▸ Your task
Each line from the one holding "The height and width of the screenshot is (876, 1118)." to the end of the data below must be output verbatim, with no other lines.

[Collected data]
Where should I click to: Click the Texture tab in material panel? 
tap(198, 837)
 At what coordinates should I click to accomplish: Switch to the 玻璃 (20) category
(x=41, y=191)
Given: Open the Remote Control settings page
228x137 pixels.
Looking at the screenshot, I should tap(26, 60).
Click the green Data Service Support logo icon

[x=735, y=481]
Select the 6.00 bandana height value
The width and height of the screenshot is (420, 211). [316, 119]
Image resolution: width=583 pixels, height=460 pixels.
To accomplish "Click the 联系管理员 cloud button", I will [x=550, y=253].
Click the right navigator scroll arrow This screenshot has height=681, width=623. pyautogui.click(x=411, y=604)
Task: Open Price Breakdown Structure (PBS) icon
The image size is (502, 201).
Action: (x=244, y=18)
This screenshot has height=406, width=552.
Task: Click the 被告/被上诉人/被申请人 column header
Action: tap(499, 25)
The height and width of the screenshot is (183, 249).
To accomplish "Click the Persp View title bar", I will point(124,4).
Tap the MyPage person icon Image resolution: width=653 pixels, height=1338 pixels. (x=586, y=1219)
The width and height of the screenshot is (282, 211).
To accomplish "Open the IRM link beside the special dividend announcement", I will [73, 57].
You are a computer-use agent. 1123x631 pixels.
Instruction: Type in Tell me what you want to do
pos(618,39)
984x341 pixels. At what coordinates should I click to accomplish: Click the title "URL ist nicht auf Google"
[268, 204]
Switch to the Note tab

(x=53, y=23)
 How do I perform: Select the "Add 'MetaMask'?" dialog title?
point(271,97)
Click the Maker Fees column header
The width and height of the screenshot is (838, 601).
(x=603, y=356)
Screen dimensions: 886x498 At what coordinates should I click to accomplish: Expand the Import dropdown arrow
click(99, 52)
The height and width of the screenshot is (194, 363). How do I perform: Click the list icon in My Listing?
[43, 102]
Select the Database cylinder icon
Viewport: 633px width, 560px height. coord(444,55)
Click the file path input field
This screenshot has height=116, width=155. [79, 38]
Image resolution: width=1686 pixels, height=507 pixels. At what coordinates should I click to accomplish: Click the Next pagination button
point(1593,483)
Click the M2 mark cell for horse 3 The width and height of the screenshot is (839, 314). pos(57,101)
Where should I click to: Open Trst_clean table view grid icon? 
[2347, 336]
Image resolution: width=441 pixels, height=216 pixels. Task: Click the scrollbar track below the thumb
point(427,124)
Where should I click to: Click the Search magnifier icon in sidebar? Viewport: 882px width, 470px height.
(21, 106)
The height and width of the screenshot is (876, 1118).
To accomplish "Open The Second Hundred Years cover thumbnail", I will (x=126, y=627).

▸ Problem solution
The height and width of the screenshot is (876, 1118).
To accomplish "Open The Second Hundred Years cover thumbnail", I will (x=126, y=627).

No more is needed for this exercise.